La clinica pro gender USA finita nell’occhio del ciclone
Una piccola clinica per il gender, che si occupa di aiutare i giovani desiderosi di cambiare sesso, che ha sede negli USA, a Saint Louis ed afferisce all’Università di Washington, è stata citata in giudizio da una ex dipendente, che ha provocato un vero e proprio terremoto mediatico, sociale e politico. Di fatto dopo un breve periodo di attività limitata, la clinica è pian piano andata crescendo, con l’effetto di avere, oggi, centinaia di pazienti al mese, con un lista d’attesa decisamente lunga.

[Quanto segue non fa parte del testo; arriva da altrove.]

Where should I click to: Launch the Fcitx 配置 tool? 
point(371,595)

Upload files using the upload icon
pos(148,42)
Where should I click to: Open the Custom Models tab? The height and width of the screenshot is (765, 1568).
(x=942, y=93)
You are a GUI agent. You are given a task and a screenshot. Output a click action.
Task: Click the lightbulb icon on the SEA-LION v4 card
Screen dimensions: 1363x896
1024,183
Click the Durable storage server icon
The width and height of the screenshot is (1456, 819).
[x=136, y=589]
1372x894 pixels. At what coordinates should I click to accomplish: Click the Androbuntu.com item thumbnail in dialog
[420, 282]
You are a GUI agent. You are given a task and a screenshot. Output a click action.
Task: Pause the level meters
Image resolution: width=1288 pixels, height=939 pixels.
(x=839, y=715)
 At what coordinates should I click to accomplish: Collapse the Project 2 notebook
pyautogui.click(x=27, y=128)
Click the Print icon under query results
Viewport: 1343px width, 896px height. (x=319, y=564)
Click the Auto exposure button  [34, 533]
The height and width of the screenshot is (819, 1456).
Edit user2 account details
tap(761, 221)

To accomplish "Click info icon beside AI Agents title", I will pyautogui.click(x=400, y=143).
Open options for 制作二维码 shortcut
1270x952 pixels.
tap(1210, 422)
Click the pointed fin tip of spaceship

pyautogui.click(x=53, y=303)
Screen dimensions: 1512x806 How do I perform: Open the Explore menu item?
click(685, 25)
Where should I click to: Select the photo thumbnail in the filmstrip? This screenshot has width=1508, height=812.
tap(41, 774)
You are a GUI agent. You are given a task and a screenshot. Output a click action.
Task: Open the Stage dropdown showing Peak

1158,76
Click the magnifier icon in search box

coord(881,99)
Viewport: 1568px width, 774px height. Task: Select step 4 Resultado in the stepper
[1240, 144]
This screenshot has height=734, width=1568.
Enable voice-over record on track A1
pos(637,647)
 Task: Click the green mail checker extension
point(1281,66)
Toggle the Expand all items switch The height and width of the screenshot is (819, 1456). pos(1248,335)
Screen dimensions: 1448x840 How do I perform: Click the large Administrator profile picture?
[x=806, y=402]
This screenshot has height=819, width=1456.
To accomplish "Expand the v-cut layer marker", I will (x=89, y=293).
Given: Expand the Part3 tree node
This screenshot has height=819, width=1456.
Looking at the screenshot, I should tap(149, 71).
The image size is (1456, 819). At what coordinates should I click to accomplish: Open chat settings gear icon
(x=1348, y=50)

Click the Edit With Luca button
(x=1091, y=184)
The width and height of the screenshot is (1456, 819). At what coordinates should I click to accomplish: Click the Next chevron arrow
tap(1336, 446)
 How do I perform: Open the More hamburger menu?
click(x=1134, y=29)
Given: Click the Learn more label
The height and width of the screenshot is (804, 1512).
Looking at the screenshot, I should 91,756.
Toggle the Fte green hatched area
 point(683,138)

Aperta nel 2017, infatti, la clinica per il gender USA ha attraversato l’ampia ondata di aumento di richieste per le transizioni che si stanno vedendo negli ultimi anni, portando ad una moltiplicazione dei suoi clienti. All’epoca (ed anche ora) la clinica era vista come una vera e propria mamma dal cielo in una nazione in cui era pressoché impossibile intraprendere percorsi di transizione, o anche solamente di supporto per gli adolescenti confusi sul proprio genere sessuale. Tuttavia, lo scorso febbraio, una ex dipendente, Jamie Reed, che aveva lavorato nella clinica per il gender USA fin dalla sua apertura, ha presentato una serie di accuse che hanno avuto ripercussioni sia sulla clinica, che sulla stessa politica dello stato del Missouri (dove ha la sede).
Le accuse dell’ex dipendente: “Nessun controllo psicologico, troppi giovani si pentono”
Insomma, la piccola clinica per il gender USA si sarebbe trovata, da un giorno all’altro, nel centro di un vero e proprio ciclone, i cui esiti non sono ancora veramente conclusi. Partendo da qui, infatti, le accuse di Jamie Reed avrebbero spinto i decisori politici a cambiare le leggi sulla transizione, precedentemente concessa ai minori (previo consulto psicologico e medico, periodo di ripensamento ed in accordo con genitori o tutori), e che ora, invece, potrebbe essere vietata sotto i 18 anni.
Di fatto, se le nuove leggi per la transizione, l’attività della clinica per il gender negli USA cesserebbe, dato che è incentrata sui minori. Comunque sia, le accuse della ex dipendente furono raccolte in quella che lei stessa chiamò “lista rossa“, che conteneva un elenco di circa 80 pazienti della clinica che avevano attraversato, a causa della transizione, problemi fisici e mentali, o che si erano pentiti della loro scelta. Complessivamente, secondo la sua accusa, la clinica per il gender non avrebbe fornito a nessun minore il necessario supporto psicologico prima, durante e dopo il percorso di transizione, sostenendo che molte delle richieste arrivate dopo la pandemia fossero trainate dagli strascichi sulla salute mentale dei giovani lasciati dalle limitazioni.